What you can expect:
Manage unplanned downtime - a system in motion (Production)
• Performs advanced troubleshooting and triage to insulate build teams
• Partners to define service level objectives and implements monitoring tools, alerting, and dashboards
• Tunes alerting and logging to reduce false positives and false negatives
• Collaborate with Infrastructure team for service capacity planning, monitoring, and demand planning
• Analyzes system health, errors, and run-time statistics to provide input into the development roadmap
• Spend 50% of the time developing system configurations and defect resolution to improve overall stability, performance, and scalability
Manage unplanned downtime - a system in rest (Non-Production)
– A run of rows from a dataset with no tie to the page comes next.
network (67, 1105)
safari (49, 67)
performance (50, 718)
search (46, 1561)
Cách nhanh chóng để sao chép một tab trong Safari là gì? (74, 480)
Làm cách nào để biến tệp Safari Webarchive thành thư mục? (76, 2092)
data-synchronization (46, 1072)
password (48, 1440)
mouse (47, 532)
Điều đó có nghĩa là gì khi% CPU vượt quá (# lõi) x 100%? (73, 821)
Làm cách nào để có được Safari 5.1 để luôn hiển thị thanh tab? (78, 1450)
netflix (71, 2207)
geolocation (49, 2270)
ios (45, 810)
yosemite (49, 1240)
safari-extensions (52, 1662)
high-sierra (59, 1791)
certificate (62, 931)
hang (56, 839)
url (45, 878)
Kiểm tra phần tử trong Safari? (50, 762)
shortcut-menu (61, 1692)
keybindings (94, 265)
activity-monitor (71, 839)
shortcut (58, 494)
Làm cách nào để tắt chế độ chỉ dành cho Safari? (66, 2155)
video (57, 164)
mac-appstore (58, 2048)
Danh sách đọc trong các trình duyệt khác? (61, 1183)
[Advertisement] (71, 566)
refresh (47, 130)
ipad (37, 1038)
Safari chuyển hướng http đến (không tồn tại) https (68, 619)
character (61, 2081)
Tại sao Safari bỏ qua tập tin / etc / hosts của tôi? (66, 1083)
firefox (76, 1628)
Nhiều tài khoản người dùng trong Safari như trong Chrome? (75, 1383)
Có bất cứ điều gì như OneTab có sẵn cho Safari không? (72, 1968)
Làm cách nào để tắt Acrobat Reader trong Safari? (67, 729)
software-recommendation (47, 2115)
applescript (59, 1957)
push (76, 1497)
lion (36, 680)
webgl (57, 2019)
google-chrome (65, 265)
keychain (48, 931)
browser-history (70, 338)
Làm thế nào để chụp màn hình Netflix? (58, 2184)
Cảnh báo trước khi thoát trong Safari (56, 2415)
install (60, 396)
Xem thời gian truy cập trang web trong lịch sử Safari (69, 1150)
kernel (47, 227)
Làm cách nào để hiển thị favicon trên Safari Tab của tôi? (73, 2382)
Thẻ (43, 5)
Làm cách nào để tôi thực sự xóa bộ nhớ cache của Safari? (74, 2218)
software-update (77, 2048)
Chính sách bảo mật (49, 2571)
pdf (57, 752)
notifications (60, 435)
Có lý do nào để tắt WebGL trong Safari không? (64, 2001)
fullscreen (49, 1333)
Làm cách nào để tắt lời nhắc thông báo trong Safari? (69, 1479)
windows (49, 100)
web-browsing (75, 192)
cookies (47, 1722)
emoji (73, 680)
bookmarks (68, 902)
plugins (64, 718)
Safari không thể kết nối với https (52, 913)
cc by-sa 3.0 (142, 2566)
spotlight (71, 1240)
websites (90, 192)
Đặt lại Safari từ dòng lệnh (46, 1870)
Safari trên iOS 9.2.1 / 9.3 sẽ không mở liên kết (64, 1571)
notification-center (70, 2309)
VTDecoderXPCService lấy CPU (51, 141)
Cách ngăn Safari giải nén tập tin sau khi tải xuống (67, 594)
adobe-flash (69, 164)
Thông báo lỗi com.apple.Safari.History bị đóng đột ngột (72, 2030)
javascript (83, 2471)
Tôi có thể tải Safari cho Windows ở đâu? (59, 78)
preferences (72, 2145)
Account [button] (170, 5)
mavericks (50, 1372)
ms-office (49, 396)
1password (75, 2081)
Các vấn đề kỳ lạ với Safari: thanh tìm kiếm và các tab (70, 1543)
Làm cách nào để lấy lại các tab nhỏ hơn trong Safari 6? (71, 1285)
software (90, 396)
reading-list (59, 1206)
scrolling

• Creates dashboards, metrics, and code analysis tooling for early detection and prevention of defects
• Performs and directs peer reviews to ensure compliance with best practices and adoption of the technical roadmap
• Automating, creating, reviewing, and executing deployment plans
Manage Technical Debt work – Establish Governance Model
• Setup rigorous quality gates in place to have a strong focus on the quality release
• Build and run capacity tests to manage the volume growth of users on the application
• Ensure scalability, availability, reliability, and security is delivered to all internal and client-serving systems
Foster DevOps –
• Work on DevOps toolchain (GIT repository, DevOps tools like Jenkins, UCD, Docker, Kubernetes, J-frog Artifactory, and Cloud monitoring tools)
• Collaboration with Development/QA/Release teams to achieve the continuous integration and delivery process.
• Build, release, and configuration management.
• Suggesting architecture improvements, recommending process improvements.
• Engineer automation solutions within Dev-Sec-Ops.
• Implement continuous build, integration, deployment, and infrastructure as code systems.
What you will need to succeed:
Experience with building & maintaining complex, scalable, and distributed systems
Good understanding of Software Engineering and Computer Science principles
Ability to formulate SRE & DevOps scripting solutions from scratch
Experience working with AWS Platform and serverless technologies
Experience with Maven and CI build tools such as Jenkins is a must
Hands-on experience in Linux administration and troubleshooting
Ability to define SLIs and SLOs
Additional experience in networking, security, or storage is an advantage
Experience designing and building REST APIs
Nice to Have Experience:
Experience working with Google Cloud Platform (App Engine, Cloud Datastore, Big Query)
Education: Bachelors Degree